Viewing your ERP Implementation through Johari’s Window

Posted on: June 29, 2016 | By: David Kwo | QAD Business Process

Over the past several years, Logan Consulting has helped several companies migrate from either old, 20 year-old legacy, homegrown system or from a slew of Excel Spreadsheets on to QAD.  The benefits of an integrated system from a transaction perspective are well established.  But similar to human beings increasing their own self-awareness, a well-implemented ERP system can also help an organization increase its own self-awareness. To illustrate, this we will use Johari’s Window, a very useful model used for understanding and developing self-awareness, personal development and improving communications and relationships. 
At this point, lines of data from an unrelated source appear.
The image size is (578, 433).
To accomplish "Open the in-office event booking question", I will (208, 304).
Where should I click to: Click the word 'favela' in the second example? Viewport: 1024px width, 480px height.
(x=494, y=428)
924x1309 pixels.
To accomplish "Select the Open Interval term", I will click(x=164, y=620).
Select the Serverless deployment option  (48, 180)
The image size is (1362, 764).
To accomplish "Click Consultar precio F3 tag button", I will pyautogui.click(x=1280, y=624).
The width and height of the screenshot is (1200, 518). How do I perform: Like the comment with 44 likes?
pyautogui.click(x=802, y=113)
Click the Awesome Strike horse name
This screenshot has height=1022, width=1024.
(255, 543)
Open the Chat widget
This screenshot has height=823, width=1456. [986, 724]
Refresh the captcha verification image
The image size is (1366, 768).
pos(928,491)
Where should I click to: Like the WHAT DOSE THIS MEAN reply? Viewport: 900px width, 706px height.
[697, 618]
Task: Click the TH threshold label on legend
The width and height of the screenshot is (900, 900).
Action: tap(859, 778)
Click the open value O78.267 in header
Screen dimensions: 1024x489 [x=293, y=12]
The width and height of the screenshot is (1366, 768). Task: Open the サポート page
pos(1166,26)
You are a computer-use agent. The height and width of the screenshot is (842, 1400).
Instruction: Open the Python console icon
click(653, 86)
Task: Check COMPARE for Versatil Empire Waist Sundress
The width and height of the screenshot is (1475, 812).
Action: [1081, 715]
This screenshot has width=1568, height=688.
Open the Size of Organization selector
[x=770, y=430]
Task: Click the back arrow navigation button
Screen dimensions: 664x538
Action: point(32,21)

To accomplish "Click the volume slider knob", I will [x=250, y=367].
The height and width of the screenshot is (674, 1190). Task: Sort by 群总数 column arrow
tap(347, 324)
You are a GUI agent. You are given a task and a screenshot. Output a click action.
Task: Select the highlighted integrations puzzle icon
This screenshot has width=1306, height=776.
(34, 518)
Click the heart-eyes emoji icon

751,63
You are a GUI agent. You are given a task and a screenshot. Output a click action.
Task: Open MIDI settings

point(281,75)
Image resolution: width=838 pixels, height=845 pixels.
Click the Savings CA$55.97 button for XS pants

The Johari Window 4 Regions above are:

1. The Arena

What is known about him/herself that is known by others.   These often are the results/reports generated by Accounting, Forecasting, Purchasing, Sales and Manufacturing.  Everyone sees the same information and largely acts on it as the correct version of the truth.

2. The Blind Spot

What is unknown by the person about himself/herself, but which others know.  We see this most often, when someone has created his or her own excel spreadsheet to calculate an MRP Schedule, Forecast or other critical benchmark that a manufacturing company relies on.  They are convinced that their own spreadsheet is vastly superior to anything an integrated ERP can provide. In many cases, taken in isolation, the formatting is better as it is tailored to exactly what the company needs. This often leads to that person digging in their heels as they often view the decommissioning of their beloved spreadsheet as a message that their baby is ugly.  This is often one of our biggest challenges during business process design, to be able to educate and influence competent, long term employees on why even if the specific functionality contained in that ERP module is not as good as their spreadsheet, the ability to have data flowing upstream and downstream into the other functional modules (purchasing, forecasting, accounting) vastly benefits the overall organization.

3. Hidden

while it is not difficult to see why the blind spot can be difficult for an individual or an organization, the hidden or façade quadrant can be just as difficult. Specific to a manufacturing organization, without an integrated ERP system that every has visibility to (i.e. the arena) you are dependent upon trusting that everything you are being told about that person’s off-line program, database or spreadsheet is in fact being done…and correctly. In almost every case, once we have dug into the calculations or logic of the silo system, we uncover some element of, “when the numbers don’t make sense, I just use  my 25 years of experience to correct it.” A big red flag is if your production planner (or whoever is using their own system) is extremely reluctant to share the basis of their calculations. The most extreme case we’ve seen in this is when a 30 year employee, who would not let anyone near his homegrown inventory program and management did not put their foot down.  Unfortunately, Marty died of a heart attack one morning while shoveling snow. The next seven months wreaked havoc on the organization as there were multi-million dollar inventory swings due to the “Martyware” that nobody could account for and Marty had left no documentation.

4. Potential

Johari really calls this the unknown to self and also unknown to others.  We optimistically call it potential. Because once everyone is looking at a real version of the truth, then that is where all of the synergy of brainstorming and collaboration can take place.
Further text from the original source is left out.